Raising children: Mama hü, Papa hott?

Chocolate bar yes or no? Ignoring tantrums in the supermarket? Three in a double bed? When it comes to raising children, new questions arise every day – and the partners do not always agree on the answers. Do you always agree – or do you often have arguments on questions of upbringing? There are a few rules you can use to avoid arguments about the children.

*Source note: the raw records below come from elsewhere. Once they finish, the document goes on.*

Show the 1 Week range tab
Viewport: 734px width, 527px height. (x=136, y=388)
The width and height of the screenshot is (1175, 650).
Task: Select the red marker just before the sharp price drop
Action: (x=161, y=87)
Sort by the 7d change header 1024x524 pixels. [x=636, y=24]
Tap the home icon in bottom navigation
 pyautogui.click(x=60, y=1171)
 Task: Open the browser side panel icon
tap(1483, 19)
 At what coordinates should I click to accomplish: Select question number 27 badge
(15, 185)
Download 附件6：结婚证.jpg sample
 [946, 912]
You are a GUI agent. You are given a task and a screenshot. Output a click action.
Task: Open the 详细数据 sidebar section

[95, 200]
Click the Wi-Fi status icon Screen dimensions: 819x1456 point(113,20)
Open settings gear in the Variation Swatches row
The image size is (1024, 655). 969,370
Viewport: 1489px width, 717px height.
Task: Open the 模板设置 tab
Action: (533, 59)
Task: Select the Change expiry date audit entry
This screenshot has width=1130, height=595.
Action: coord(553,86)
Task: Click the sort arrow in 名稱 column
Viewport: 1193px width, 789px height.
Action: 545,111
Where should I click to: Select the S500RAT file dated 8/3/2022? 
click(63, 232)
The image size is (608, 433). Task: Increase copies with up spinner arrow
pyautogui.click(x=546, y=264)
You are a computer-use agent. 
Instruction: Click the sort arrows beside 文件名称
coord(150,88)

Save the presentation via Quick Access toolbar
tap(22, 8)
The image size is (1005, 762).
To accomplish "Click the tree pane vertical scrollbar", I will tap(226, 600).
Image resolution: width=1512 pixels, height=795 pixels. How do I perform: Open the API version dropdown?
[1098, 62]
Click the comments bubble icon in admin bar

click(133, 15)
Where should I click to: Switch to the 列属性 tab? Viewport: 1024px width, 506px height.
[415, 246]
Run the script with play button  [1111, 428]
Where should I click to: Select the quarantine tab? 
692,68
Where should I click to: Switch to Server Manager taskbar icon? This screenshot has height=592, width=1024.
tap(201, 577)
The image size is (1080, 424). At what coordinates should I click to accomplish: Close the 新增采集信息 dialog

Raising children: how to avoid noise about children

The triggers are mostly small things: the chaos of toys in the living room, the endless discussions about going to bed, watching TV, about sweets. Sometimes the basics are also important: What values ​​do we want to instill in our children? How much security, how much freedom and independence do you need? What things do we want to do differently or better than our own parents? When parents get into a fight about raising children, it doesn't have to be a huge row, because Solving conflicts is not that difficult if you stick to a few rules:

1. Avoid accusations

"You never do …", "If you would really love me …", "Wouldn't you have at least today …?" – Sentences that start like this are the knockout for a constructive discussion. Because they give the person attacked the feeling of always doing everything wrong. And nobody likes to hear that. "Behind every allegation there is a wish," says Hans Berwanger, a psychologist at the family counseling center in Lichtenfels, Franconia. And something can be made of it: If you try to formulate your criticism not as a reproach but as a wish, that sounds much milder – and you will achieve more. "I would be happy if you could put the children to bed once a week" sounds very different than: "You never put the children to bed!"

2. Take your time

Many small conflicts end in a big marital row because you don't take enough time in everyday life to talk about what's going well or wrong in the family. Hans Berwanger: "Anyone who speaks in good time about what bothers them and annoys them can usually avoid the big argument. Because friendly conversations that do not take place in an irritable mood defuse the tense mood enormously." It is best to make a fixed appointment once a week in order to then calmly discuss the good and bad of the past seven days!

3. Find solutions

The conviction that one's own opinion is always the better one does not prove itself in everyday life. Often there is no such thing as "right" or "wrong". "In a time-limited experiment, you can find out which conviction makes more sense for family life," suggests Hans Berwanger. "One week, for example, the father should bring the children to bed according to his own ideas, the other week the mother should design bedtime according to her own ideas." Then you can decide which method has proven itself and should be practiced in the future.

4. Make compromises

"Only a third of all problems can be solved," says Hans Berwanger. It may sound a bit frustrating, but it also has something to make things easier: it is not due to a lack of will if you cannot find a solution to a problem. It is all the more important to find ways for the other two thirds. For example, by making compromises. The magic formula for this: "I'm not of your opinion, but for your sake I'll do it now."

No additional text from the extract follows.